**WHAT IS NEEDED**
Go line by line through the records and tally those that include "Given". Respond with the tally only.

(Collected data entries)
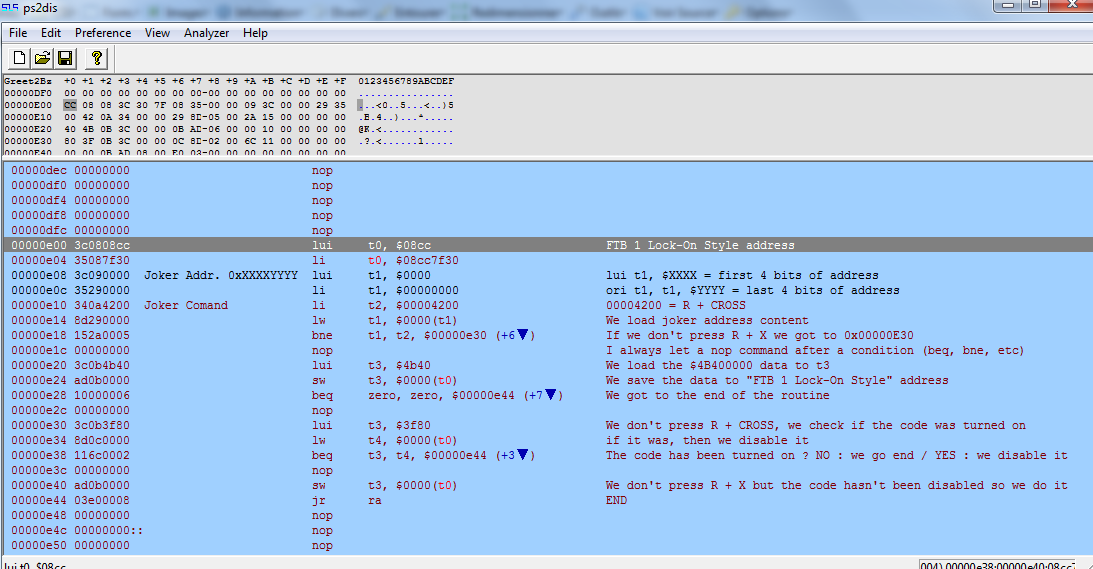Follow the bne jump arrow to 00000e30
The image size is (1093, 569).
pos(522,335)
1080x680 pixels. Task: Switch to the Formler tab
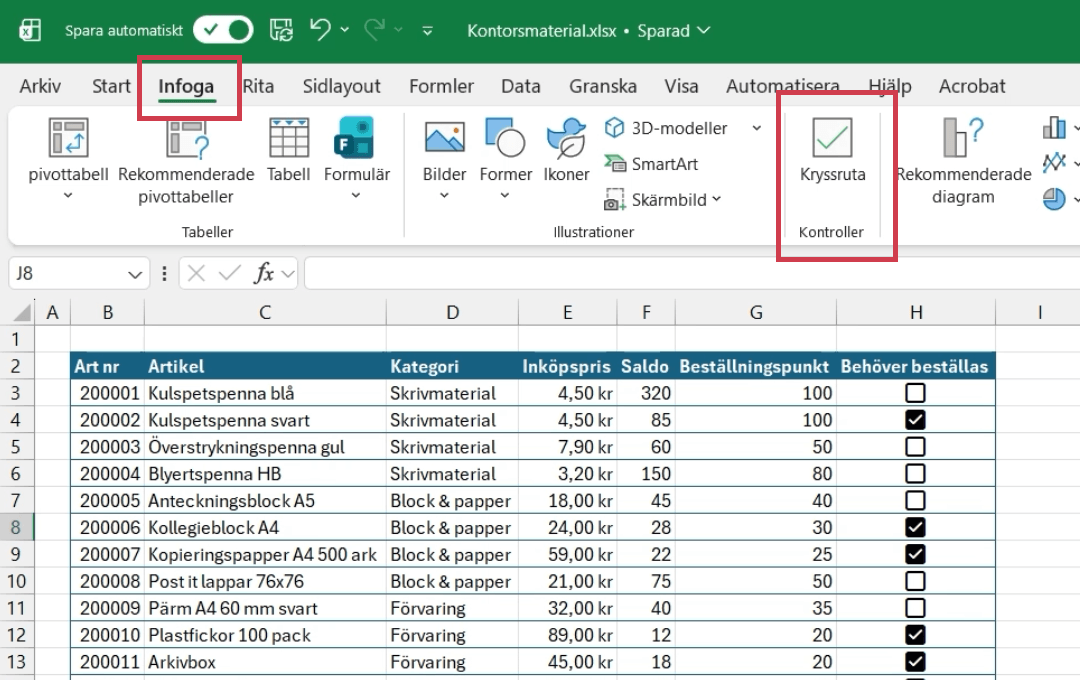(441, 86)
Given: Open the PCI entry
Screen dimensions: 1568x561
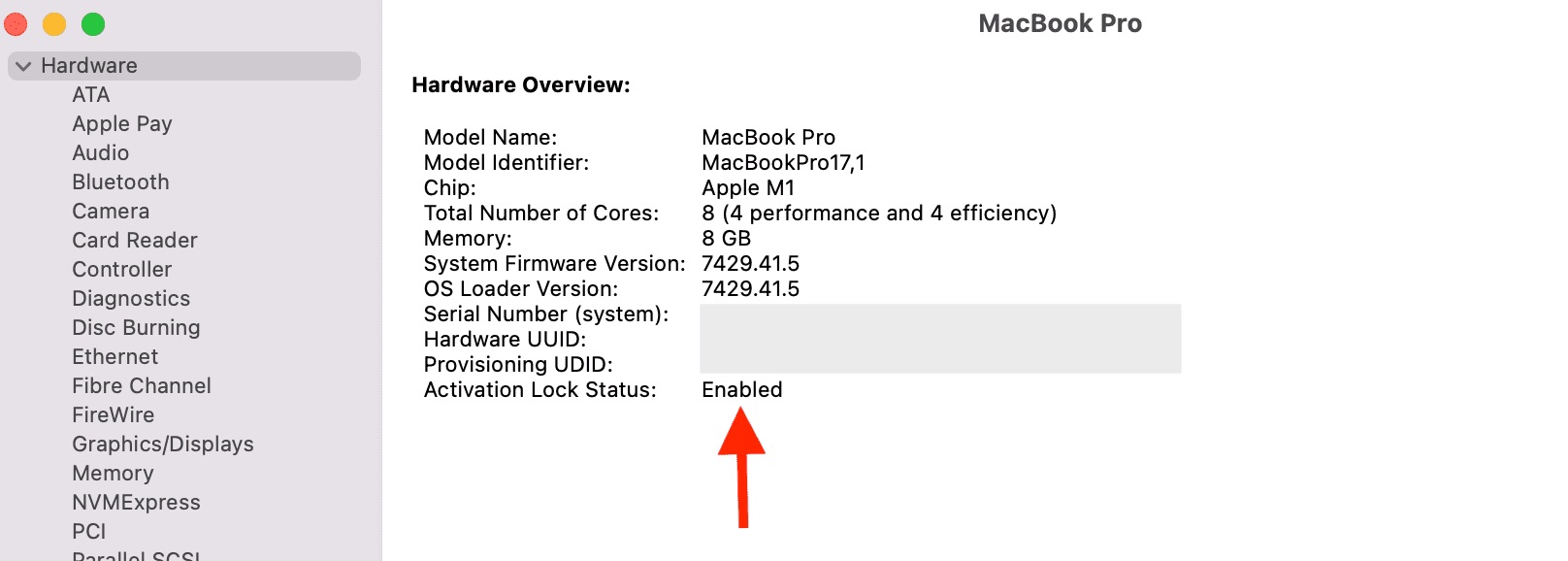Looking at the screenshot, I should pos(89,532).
* * *
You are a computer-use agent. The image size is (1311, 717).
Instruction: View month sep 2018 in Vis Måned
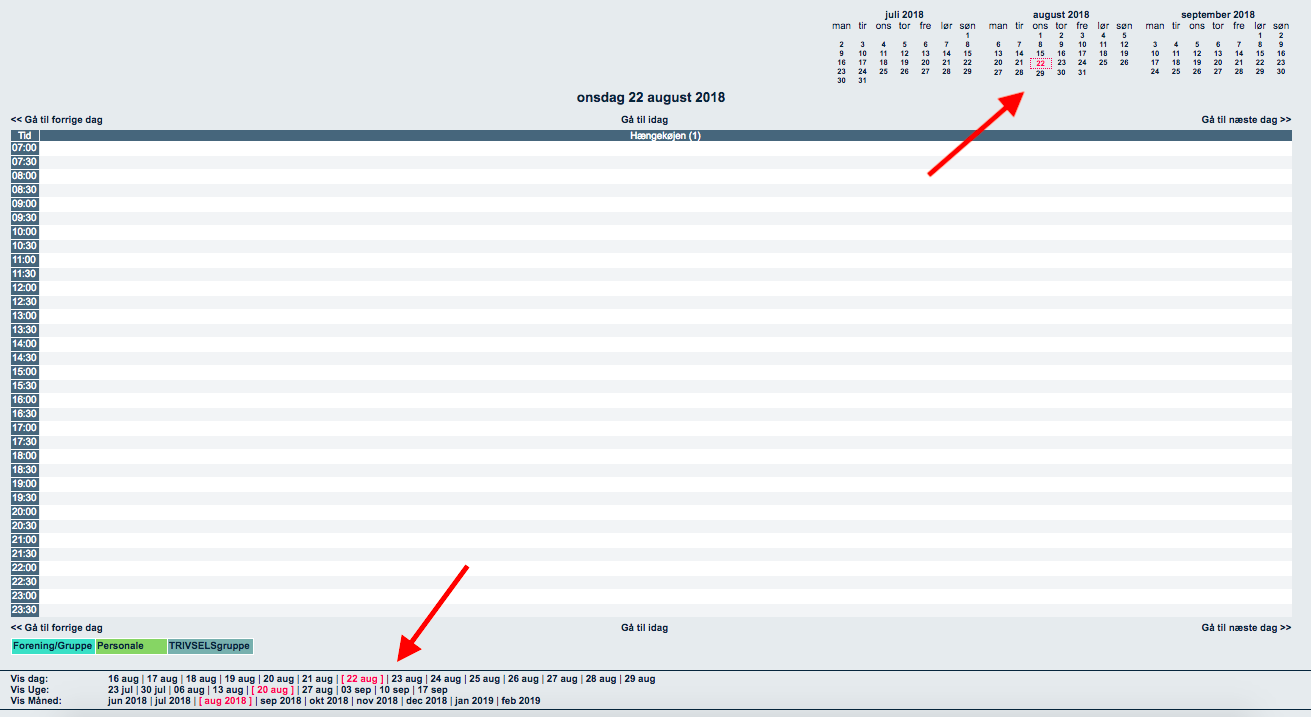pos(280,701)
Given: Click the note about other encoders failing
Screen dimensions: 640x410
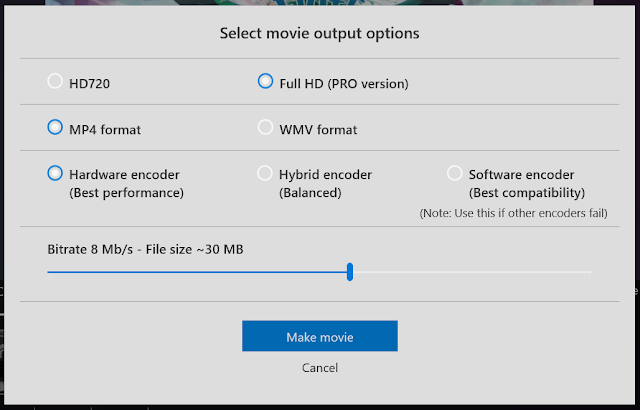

**ANSWER BOX**
2